• [INFORMATION]
*** Begin section ***

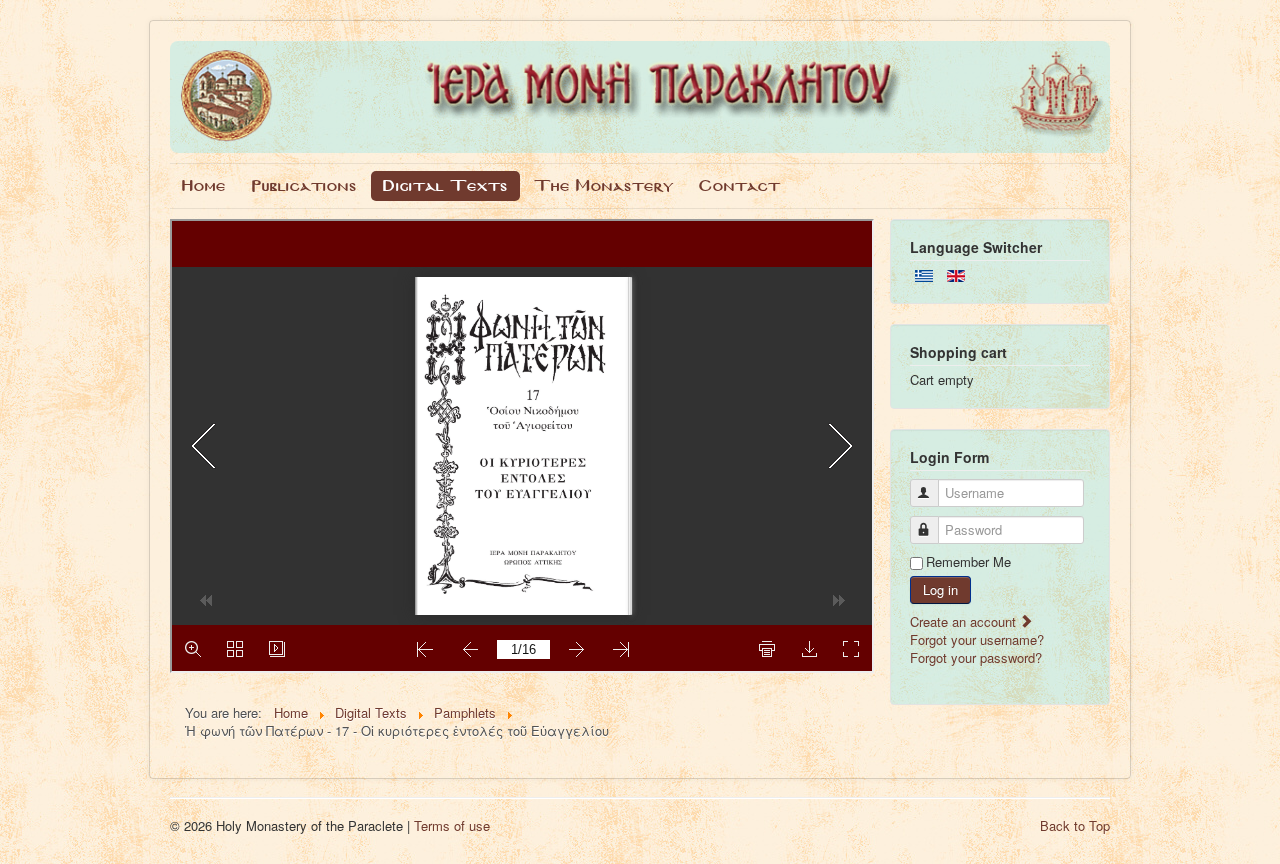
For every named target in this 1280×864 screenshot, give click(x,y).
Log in (940, 589)
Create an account (965, 621)
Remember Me (968, 562)
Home (204, 185)
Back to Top (1075, 825)
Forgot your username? (977, 639)
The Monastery (603, 185)
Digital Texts (445, 185)
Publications (304, 185)
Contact (739, 185)
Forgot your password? (976, 657)
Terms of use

*** End section ***

• [PROBLEM STATEMENT] Please print the data above in its entirety, exactly, but without any picture.

• [ANSWER TO THE EXERCISE]
For every named target in this 1280×864 screenshot, give click(x,y).
Log in (940, 589)
Create an account (965, 621)
Remember Me (968, 562)
Home (204, 185)
Back to Top (1075, 825)
Forgot your username? (977, 639)
The Monastery (603, 185)
Digital Texts (445, 185)
Publications (304, 185)
Contact (739, 185)
Forgot your password? (976, 657)
Terms of use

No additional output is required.